# INSTRUCTION 1:
The algorithm notes below name several fundamental abstract structures that most algorithms are designed to work on. List all of them.

JosephFerano/Notes-TheAlgorithmDesignManual

Fork 0

Joseph Ferano cf3d8c1a1c Mergesort implementation

2023-01-15 22:44:59 +07:00

17 KiB

Raw Blame History

Notes & Exercises: The Algorith Design Manual

Chapter 1
Chapter 2
Chapter 3
Chapter 4

Chapter 1

1.1 Robots

An algorithm is a procedure that takes any of the possible input instances and transforms it to the desired output.

The Robot arm problem is presented where it is trying to solder contact points and visit all points in the shortest path possible.

The first algorithm considered is NearestNeighbor. However this is a naïve, and the arm hopscotches around

Next we consider ClosestPair, but that too misses in certain instances.

Next is OptimalTSP, which will always give the correct result because it enumerates all possible combinations and return the one with the shortest path. For 20 points however, the algorithm grows at a right of O(n!). TSP stands for Traveling Salesman Problem.

TODO Implement NearestNeighbor

TODO Implement ClosestPair

TODO Implement OptimalTSP for N < 8

1.2 Right Jobs

Here we are introduced to the Movie Scheduling Problem where we try to pick the largest amount of mutually non-overlapping movies an actor can pick to maximize their time. Algorithms considered are EarliestJobFirst to start as soon as possible, and then ShortestJobFirst to be done with it the quickest, but both fail to find optimal solutions.

ExhaustiveScheduling grows at a rate of O(2ⁿ) which is much better than O(n!) as in the previous problem. Finally OptimalScheduling improves efficiency by first removing candidates that are overlapping such that it doesn't even compare them.

1.3 Correctness

It's important to be clear about the steps in pseudocode when designing algorithms on paper. There are important things to consider about algorithm correctness;

Verifiability
Simplicity
Think small
Think exhaustively
Hunt for the weakness
Go for a tie
Seek extremes

Other tecniques include Induction, Recursion, and Summations.

1.4 Modeling

Most algorithms are designed to work on rigorously defined abstract structures. These fundamental structures include;

Permutations
Subsets
Trees
Graphs
Points
Polygons
Strings

1.5-1.6 War Story about Psychics

Chapter 2

2.1 RAM Model of Computation

This is a simpler kind of Big Oh where

Each simple operation is 1 step
Loops and Subroutines are composition of simple operations
Each memory access is one time step

Like flat earth theory, in practice we use it when engineering certain structures because we don't take into account the curvature of the Earth.

We can already apply the concept of worst, average, and best case to this model.

# INSTRUCTION 2:
Retype every one of the data entry rows below with no changes, and leave the pictures out of your answer.

# Data entries:
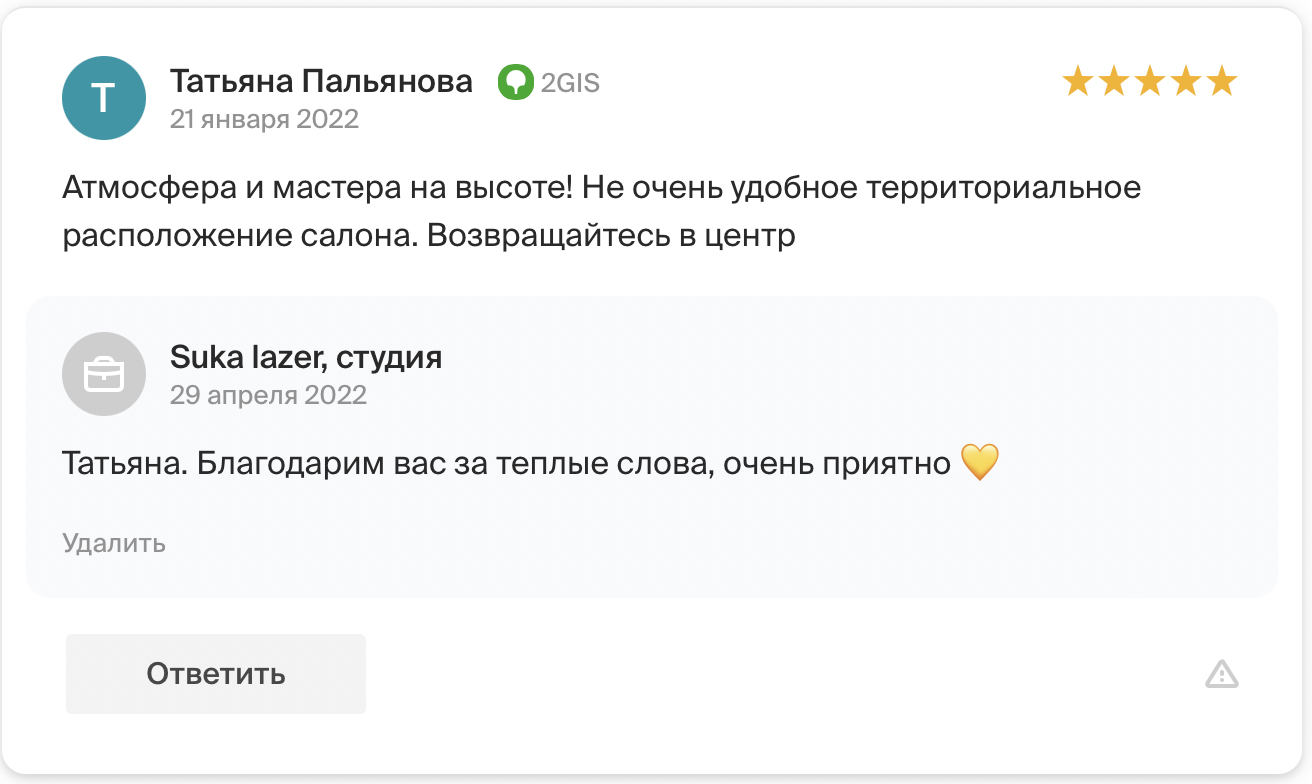Open reviewer name Татьяна Пальянова
This screenshot has width=1312, height=784.
pos(321,81)
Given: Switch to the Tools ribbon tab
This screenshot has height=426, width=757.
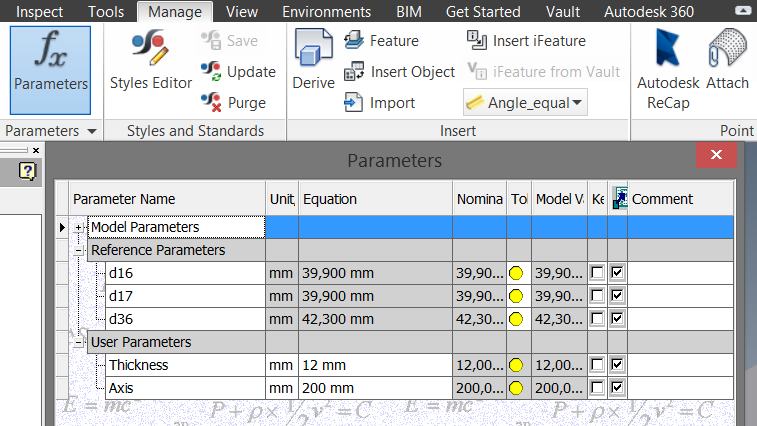Looking at the screenshot, I should [106, 11].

# FINISHED ANSWER 1:
Permutations, Subsets, Trees, Graphs, Points, Polygons, Strings

# FINISHED ANSWER 2:
Open reviewer name Татьяна Пальянова
This screenshot has width=1312, height=784.
pos(321,81)
Given: Switch to the Tools ribbon tab
This screenshot has height=426, width=757.
Looking at the screenshot, I should [106, 11].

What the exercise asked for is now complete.